Provided records

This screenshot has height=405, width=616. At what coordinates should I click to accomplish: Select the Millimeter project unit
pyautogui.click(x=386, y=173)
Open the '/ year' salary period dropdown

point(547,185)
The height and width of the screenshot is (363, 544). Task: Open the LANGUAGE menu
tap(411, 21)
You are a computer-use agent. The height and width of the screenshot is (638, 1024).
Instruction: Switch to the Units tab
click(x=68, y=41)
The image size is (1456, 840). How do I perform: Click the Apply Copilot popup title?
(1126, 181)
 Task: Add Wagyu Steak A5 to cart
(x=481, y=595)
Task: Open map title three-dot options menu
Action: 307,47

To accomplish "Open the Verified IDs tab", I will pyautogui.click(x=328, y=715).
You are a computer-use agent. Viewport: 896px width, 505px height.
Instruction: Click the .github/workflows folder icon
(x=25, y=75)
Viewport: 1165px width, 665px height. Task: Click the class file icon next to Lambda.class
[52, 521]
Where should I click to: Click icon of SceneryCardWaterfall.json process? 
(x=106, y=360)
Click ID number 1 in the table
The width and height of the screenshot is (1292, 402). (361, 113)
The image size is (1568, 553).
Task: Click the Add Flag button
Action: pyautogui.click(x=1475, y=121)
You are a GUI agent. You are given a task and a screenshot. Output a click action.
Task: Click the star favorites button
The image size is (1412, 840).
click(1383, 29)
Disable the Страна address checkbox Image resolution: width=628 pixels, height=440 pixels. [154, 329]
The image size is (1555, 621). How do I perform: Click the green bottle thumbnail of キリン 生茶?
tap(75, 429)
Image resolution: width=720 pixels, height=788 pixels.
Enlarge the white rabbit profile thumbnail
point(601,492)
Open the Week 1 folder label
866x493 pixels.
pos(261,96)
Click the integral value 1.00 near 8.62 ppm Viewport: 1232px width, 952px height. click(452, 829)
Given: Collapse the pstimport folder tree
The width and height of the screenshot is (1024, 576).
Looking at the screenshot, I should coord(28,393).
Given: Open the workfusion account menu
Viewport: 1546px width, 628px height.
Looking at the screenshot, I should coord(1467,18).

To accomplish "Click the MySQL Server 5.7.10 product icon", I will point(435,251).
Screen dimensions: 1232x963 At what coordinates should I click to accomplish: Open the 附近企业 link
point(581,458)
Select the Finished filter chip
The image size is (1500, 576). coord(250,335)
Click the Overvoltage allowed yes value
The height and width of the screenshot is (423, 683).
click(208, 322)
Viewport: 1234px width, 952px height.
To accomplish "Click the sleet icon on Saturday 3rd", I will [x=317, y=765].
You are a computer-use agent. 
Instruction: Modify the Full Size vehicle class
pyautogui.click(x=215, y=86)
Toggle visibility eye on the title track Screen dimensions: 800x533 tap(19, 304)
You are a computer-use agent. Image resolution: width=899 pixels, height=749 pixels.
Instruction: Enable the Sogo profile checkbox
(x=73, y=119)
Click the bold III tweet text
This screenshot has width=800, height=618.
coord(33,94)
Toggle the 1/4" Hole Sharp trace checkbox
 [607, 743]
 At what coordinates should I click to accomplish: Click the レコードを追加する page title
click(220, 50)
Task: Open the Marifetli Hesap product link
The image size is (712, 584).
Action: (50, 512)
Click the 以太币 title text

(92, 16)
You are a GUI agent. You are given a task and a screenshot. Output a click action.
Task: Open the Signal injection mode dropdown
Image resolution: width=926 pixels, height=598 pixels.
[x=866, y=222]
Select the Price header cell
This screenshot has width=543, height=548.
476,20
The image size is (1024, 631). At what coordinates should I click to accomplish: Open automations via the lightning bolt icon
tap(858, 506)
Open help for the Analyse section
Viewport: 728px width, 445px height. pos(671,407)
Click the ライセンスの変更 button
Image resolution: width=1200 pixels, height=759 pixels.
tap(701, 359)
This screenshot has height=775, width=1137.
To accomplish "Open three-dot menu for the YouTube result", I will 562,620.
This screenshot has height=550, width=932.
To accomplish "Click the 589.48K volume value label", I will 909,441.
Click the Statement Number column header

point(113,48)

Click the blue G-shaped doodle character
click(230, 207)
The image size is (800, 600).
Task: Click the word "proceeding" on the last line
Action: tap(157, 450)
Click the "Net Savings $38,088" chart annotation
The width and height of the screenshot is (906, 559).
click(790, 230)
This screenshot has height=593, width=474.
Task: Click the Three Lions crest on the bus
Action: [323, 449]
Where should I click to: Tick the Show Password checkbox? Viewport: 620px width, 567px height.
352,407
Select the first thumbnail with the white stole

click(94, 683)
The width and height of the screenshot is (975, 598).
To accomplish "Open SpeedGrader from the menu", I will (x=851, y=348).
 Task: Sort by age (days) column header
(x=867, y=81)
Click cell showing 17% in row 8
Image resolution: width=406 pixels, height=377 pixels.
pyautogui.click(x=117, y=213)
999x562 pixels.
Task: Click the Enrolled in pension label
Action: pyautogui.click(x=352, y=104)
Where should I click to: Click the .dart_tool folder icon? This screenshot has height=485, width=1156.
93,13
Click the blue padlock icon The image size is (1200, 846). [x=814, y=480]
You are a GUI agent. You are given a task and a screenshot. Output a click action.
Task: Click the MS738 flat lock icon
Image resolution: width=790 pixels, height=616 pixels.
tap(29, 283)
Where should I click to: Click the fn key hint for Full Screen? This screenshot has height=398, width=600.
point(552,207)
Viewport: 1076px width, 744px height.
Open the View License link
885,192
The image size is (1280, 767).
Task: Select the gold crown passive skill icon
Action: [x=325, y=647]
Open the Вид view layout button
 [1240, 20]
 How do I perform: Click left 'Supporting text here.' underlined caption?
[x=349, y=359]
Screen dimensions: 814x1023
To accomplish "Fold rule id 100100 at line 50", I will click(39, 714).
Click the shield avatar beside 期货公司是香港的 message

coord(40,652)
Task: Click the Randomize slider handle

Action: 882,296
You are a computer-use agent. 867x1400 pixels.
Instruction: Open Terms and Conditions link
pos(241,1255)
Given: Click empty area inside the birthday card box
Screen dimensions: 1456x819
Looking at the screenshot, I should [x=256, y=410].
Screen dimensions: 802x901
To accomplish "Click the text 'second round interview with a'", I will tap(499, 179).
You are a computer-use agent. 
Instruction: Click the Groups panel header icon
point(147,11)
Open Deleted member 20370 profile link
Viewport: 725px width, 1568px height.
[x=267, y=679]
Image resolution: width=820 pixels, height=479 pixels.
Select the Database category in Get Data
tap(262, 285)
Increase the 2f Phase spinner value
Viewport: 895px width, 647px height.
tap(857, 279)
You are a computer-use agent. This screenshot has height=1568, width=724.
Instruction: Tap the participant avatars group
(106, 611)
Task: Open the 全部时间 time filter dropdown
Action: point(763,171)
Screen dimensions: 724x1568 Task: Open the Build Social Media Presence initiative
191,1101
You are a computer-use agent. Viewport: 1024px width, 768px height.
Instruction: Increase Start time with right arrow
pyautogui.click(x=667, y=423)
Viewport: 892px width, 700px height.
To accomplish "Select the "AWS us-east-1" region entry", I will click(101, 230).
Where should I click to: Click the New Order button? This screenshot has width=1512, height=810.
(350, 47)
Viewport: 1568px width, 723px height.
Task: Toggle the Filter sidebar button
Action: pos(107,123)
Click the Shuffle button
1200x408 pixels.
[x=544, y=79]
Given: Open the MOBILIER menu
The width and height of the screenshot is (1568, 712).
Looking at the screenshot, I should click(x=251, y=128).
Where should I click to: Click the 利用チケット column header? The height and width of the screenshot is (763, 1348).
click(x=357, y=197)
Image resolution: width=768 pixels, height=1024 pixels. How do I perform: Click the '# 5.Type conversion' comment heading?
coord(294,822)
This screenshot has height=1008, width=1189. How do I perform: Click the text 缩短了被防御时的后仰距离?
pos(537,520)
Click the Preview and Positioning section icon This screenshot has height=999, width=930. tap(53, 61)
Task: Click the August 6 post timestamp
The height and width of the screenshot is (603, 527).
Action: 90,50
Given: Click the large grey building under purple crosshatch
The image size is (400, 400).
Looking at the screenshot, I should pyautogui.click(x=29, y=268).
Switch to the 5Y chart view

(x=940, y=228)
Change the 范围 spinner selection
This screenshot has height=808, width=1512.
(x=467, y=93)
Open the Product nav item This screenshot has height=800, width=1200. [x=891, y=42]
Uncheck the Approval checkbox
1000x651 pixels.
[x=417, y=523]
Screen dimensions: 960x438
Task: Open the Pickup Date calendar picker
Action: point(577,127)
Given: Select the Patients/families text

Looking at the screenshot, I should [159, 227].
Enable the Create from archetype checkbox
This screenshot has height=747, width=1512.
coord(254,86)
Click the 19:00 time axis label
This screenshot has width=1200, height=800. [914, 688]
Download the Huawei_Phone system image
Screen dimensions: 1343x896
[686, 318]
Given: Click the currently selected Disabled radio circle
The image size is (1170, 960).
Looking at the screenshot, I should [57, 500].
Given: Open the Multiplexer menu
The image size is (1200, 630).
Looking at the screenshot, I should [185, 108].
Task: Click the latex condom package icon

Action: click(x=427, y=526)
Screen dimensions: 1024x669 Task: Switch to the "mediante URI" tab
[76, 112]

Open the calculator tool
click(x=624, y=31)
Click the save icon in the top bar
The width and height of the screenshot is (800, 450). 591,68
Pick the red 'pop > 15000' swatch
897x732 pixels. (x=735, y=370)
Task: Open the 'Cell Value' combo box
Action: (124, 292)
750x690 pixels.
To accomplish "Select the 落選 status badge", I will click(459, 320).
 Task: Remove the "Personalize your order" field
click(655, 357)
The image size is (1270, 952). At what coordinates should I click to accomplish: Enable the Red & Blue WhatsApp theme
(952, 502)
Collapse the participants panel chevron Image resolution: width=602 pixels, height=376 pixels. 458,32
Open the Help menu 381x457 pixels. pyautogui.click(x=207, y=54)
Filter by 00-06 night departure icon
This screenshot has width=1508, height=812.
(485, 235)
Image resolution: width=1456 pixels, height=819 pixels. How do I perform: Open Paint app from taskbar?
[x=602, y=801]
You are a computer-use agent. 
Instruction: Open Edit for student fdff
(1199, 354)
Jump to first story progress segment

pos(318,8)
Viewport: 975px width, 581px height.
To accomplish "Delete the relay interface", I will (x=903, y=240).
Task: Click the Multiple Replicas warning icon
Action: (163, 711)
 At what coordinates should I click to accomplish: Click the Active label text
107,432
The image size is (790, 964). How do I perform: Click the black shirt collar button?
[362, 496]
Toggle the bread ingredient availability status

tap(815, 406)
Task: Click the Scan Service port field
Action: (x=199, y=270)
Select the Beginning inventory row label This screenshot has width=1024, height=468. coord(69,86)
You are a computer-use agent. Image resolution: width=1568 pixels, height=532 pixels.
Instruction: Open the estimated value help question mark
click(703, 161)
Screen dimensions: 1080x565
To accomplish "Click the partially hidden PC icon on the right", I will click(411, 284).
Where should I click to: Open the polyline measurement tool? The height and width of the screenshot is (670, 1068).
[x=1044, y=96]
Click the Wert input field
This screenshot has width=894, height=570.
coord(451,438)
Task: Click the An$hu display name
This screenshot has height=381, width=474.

What is required
Going through the entries above, show each line that contains "Collapse".

Answer section
Given: Collapse the pstimport folder tree
Collapse the participants panel chevron Image resolution: width=602 pixels, height=376 pixels. 458,32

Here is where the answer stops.